Swing

Swing

par Sylvie Jacquy
Publié: Dernière mise à jour le

Equipe:
Durée : 90’
Genre:
Date de sortie: 16/04/2002

Cotation:

4 sur 6 étoiles

Si vous avez manqué le début:

Du haut de ses dix ans avec sa bouille ronde, ses yeux bleus et sa tignasse blonde et hirsute, Max est un adorable poil de carotte fondu de jazz manouche et de musique tzigane. En vacances dans la grande maison bourgeoise de sa grand-mère, il s'échappe un jour de son beau quartier pour aller traîner dans un camp de gitans à la recherche d'une guitare à échanger contre son walkman.
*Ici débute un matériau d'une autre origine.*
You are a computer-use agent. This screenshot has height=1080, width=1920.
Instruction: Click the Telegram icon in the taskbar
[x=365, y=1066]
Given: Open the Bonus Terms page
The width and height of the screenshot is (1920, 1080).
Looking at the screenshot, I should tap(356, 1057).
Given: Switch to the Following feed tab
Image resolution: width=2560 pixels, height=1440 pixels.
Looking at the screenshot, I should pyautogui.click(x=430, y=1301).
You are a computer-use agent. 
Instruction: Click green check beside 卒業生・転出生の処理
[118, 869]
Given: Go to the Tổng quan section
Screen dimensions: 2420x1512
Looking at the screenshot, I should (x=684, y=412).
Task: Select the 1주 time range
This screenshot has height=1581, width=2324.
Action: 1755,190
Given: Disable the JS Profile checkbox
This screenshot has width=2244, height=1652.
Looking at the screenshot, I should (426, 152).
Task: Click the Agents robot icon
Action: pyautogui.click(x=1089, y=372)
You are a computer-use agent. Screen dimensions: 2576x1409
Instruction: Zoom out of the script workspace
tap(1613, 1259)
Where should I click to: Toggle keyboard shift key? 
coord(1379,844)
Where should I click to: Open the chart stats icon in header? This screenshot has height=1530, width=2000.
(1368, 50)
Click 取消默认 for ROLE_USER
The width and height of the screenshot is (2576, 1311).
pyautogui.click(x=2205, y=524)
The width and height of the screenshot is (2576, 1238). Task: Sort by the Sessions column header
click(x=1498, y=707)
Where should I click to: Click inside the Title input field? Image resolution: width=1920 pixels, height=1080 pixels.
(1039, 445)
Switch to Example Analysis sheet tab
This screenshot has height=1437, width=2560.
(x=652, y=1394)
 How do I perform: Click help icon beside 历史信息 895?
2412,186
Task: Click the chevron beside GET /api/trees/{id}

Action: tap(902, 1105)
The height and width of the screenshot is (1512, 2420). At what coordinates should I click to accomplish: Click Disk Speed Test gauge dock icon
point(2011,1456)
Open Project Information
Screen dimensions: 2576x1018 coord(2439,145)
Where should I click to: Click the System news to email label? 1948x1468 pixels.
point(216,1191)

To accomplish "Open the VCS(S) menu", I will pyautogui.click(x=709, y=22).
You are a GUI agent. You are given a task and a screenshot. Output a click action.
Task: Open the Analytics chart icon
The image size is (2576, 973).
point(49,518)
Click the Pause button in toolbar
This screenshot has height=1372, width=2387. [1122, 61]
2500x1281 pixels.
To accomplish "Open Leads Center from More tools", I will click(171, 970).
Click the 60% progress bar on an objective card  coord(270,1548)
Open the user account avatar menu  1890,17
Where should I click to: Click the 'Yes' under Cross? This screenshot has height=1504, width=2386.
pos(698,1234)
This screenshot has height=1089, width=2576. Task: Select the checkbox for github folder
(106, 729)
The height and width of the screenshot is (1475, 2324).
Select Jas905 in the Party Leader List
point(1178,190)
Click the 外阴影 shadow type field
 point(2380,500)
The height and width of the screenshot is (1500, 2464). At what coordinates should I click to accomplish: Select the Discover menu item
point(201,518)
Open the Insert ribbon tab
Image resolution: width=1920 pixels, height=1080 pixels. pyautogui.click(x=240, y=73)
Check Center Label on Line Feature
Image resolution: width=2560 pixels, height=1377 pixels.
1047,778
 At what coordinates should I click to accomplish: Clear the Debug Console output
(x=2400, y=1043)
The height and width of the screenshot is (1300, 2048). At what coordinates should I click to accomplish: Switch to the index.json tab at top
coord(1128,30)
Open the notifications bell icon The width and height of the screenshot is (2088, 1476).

Là il y fait la rencontre de l'énigmatique Swing, jeune préadolescente androgyne à la peau tannée et aux cheveux de jais, et d'un certain Miraldo, virtuose de la guitare et gloire locale qu'il convainc, en échange de séances d'écriture aux allocations familiales, de lui enseigner les bases de cette musique qui le fascine. Pour ce petit "gadjo", ce drôle d'été au coeur de la culture manouche aura des allures de parcours initiatique où entre deux accords et ses premiers émois amoureux il fera aussi l'apprentissage du sens de la liberté.

 

Notre critique:

Pour Tony Gatlif, faire un film sans musique c’est un peu comme arrêter de respirer. Ce porte parole de la communauté tzigane qui voue une véritable passion à ses origines et sa culture n’a jamais cessé de lui rendre hommage et de nous la faire découvrir à travers chacun de ses voyages cinématographiques. Après un détour par le flamenco andalou (VENGO), il revient cette fois vers sa terre d’élection à laquelle il avait déjà consacré une formidable trilogie (LES PRINCES, LATCHO DROM et GADJO DILO) en rendant ici hommage au jazz manouche et aux descendants du grand Django Reinhardt.

A mi-chemin entre fiction et documentaire, tourné dans les quartiers défavorisés de la région de Strasbourg avec une majorité d’acteurs non professionnels recrutés sur place, SWING nous permet une nouvelle fois d’approcher les gens du voyage et l’univers bien réel du guitariste virtuose Tchavolo Schmitt, chantre du swing manouche actuel. En choisissant de tourner son nouvel opus là où habite le musicien, le réalisateur saisit aussi l’occasion de nous rappeler à nous les gadjés (non tziganes) les dangers et les difficultés de la sédentarisation de ses frères, leur douleur d’être paria et leur liberté enfuie dans un monde où leur culture se réduit comme une peau de chagrin.

Pour relier ces deux univers qui habituellement s’ignorent, en guise de fil rouge, son film tisse une relation naïve et amoureuse entre Swing une petite gitane espiègle à la beauté troublante (interprétée par une petite parisienne plus vraie que nature) et Max un petit français bon teint. Leur candeur et leur spontanéité ainsi que les envoûtantes envolées musicales utilisées comme éléments de transition pour voyager d’un thème à l’autre arrivent presque à nous faire oublier la minceur du scénario et le côté joyeusement ‘bordélique’ de la mise ne scène.

Si son histoire enfantine qui sacrifie l’intrigue au profit de la musique est à des caravanes de la force et de l’ambition de ses premiers films, et que sa caméra maladroite ne rivalise pas avec le talent euphorique d’un Kusturica, Tony Gatlif signe ici malgré tout une oeuvre sincère et attachante. En mêlant les influences et les genres musicaux (arabe et yiddish notamment) à l’ivresse du jazz manouche, il nous offre modestement une ode discrète à la tolérance et au métissage. Et l’on aurait bien tort de ne pas se laisser submerger et griser par le plaisir de ses puissantes séquences musicales et festives. Malgré un petit air de déjà vu et un dénouement qui alourdit et casse un peu le rythme, SWING a le goût de ces premiers baisers qui vous font bourdonner les oreilles et vous donnent des fourmis dans les pieds. Un petit film aérien et poétique à savourer tout simplement.